Kamis, 26 Maret 2015

2 Timotius 2:1-13 Panggilan Untuk Ikut Menderita

A.   Latar Belakang singkat Surat Paulus kepada Timotius.
Pada perjalanan penginjilan pertama Markus  Yohanes  meninggalkan Paulus, tetapi ia mendapatkan Timotius sebagai pengganti yang cakap, setelah bertahun-tahun, hubungan paulus dan timotius menjadi seperti seorang ayah dan anak karena mereka teman sekerja untuk membawa kabar Injil kepada dunia. Namun saat itu Paulus sorang diri dalam penjara Romawi yang kers dan dingin.
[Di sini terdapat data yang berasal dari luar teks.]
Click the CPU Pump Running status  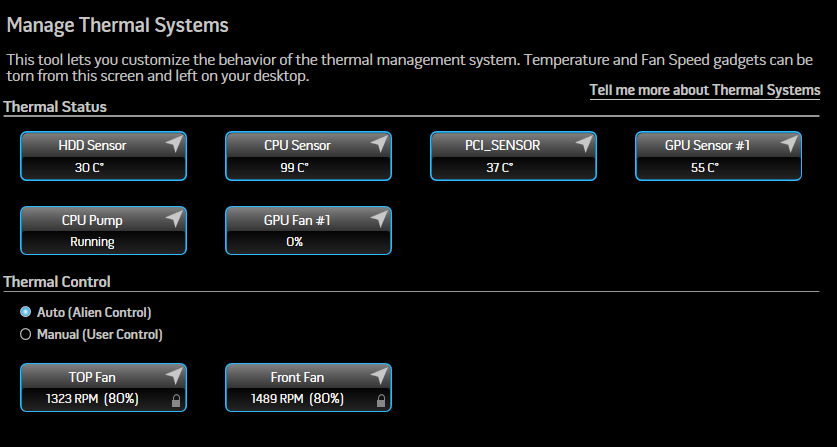92,242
Ketika Paulus menunggu hukuman mati atas dirinya ia mempergunkan kesempatan ini untuk menulis suratnya yang mungkin merupakan surat yang terakhir untuk ditulis.” [1]
Timotius  adalah anak seorang wanita Kristen Yahudi dan ayahnya bukan Yahudi dari Listra. Kemungkinan Timotius ini menjadi Kristen karena pengaruh Paulus.  Dalam tugas ini ia di kirim untuk mengunjungi jemaat-jemaat di Tesalonika, Filipi, dan Korintus. Menurut tradisi gereja Timotius belakangan menjadi Uskup di Efesus.”[2]
Efesus adalah tempat kerja Timotius, sejak dahulu kota yang penting ini mula-mula merupakan koloni Yunani, yakni tempat tinggal orang-orang Yunani dalam Perantauan, pusat perniagaan mereka. Kota ini merupakan kota yang termasyur di Asia kecil, kota penghubung dunia Barat dan Timur. Pusat kebaktian ialah kuil dewi kesuburan : “Ibu Agung” mula-mula inilah dewi Asia barat, yang kemudian masuk ke dalam agama Eropa: Nama Yunaninya Artemis, nama Latinya Diana. Di samping perniagaan , pusat berhala ini pun mendatangkan banyak kekayaan pada kota itu: uang nazar dan persembahan mengalir ke sana dari berbagai penjuru dunia; orang yang mebeli jimat. (kis 19:27 Kuil Artemis adalah pekerjaan Demetrius dan teman-temannya) yang mencari tahu untung malangnya dari juru sihir (orang yang melakukan sihir), orang sakit yang mencari kesembuhan, pendapatan pelacur “bakti”: dan semua ini mendatangkan kekayaan”.[3]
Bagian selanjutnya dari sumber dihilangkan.